The Aftermath of Winter In China
In the wake of brutal winter storms in China, there are new worries about the inflation rate. Why are those tied together, you ask? Simple: the storms destroyed many crops and food prices are soaring. Consumer prices in China rose by 8.7% in February alone, topping January's already staggering 7.1%. China's central bank is under pressure to raise interest rates as a result.
Food costs soared 23 percent after blizzards destroyed crops and snarled transport links, causing shortages. China, the biggest contributor to global growth, raised rates six times last year in a failed attempt to curb prices and more increases risk triggering an economic slump as export demand weakens.
“They must raise interest rates big time — at least two to three percentage points this year,'' said Andy Xie, former chief China economist at Morgan Stanley, now an independent analyst in Shanghai.

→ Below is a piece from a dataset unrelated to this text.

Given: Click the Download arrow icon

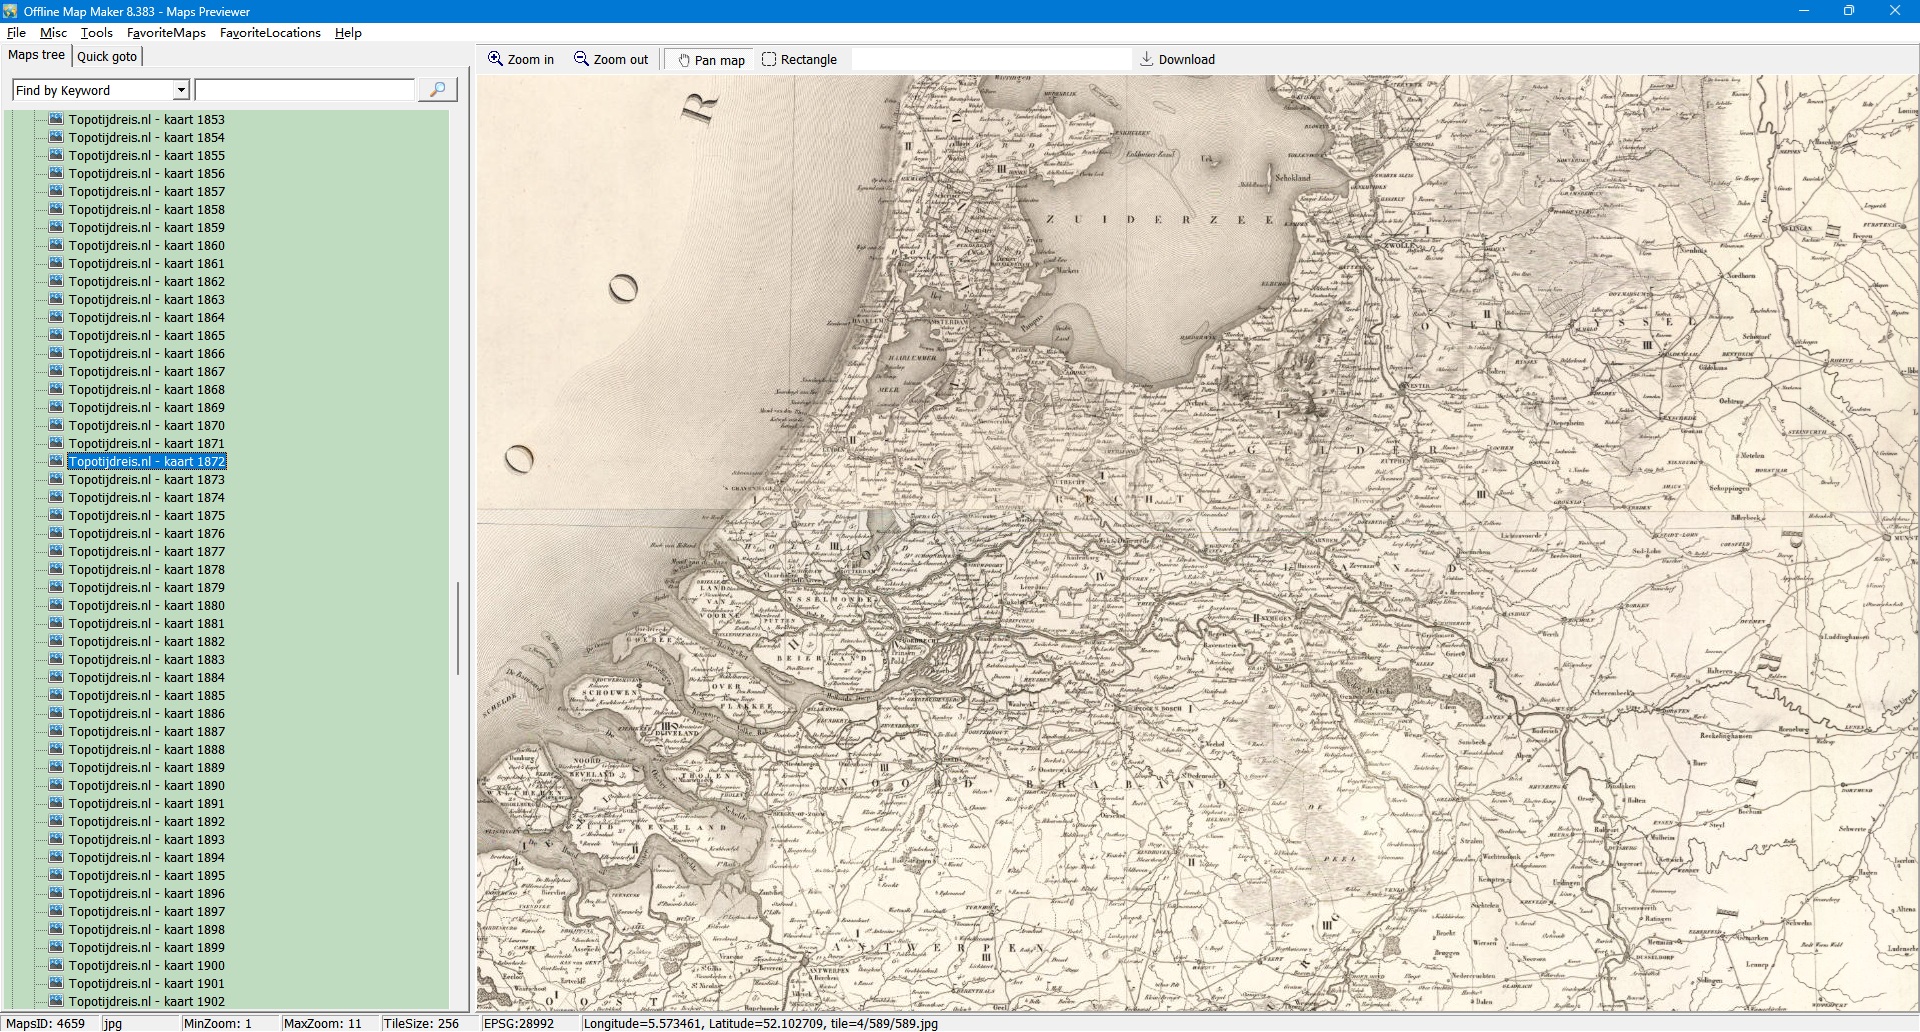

The key one-year lending rate is at a nine-year high of 7.47 percent. The deposit rate is 4.14 percent, less than half the pace of inflation.
“We need to stay calm and take effective measures,'' the statistics bureau said in a statement. It will be “more difficult to control full-year inflation'' because of the storms, the bureau said. The government aims to cap price gains at 4.8 percent for 2008.
A 23% rise in food prices alone is incredible and indicates that things are bound to get even worse in the short term. Pork has risen some 63% over the price at this time last year. The article does not directly indicate just how bad the damage was to crops, but the price increases indicate that the damage was very bad, indeed. Unless the agricultural sector can recover quickly, things will get even worse.






By feeblemind, Tuesday, 11 March , 2008 @ 7:13 am
I read the Chinese government raised oil prices 37.1% in January. I have also read that price controls are in effect for some key commodities and can’t be raised without government permission, which will make matters worse if they are left in place for long. . The Chinese save a much higher percentage of their money than Americans. It will be interesting to see how they react to seeing their savings destroyed by inflation. It is going to be very interesting to watch how the situation pans out.
By sam, Tuesday, 11 March , 2008 @ 3:49 pm
Maybe China could take some of their dollar denominated foreign currency reserves and use it to buy food for the folks back home. You know, a little two way trading.
By MikeM, Tuesday, 11 March , 2008 @ 5:37 pm
This will mean one thing here — there go our food prices again!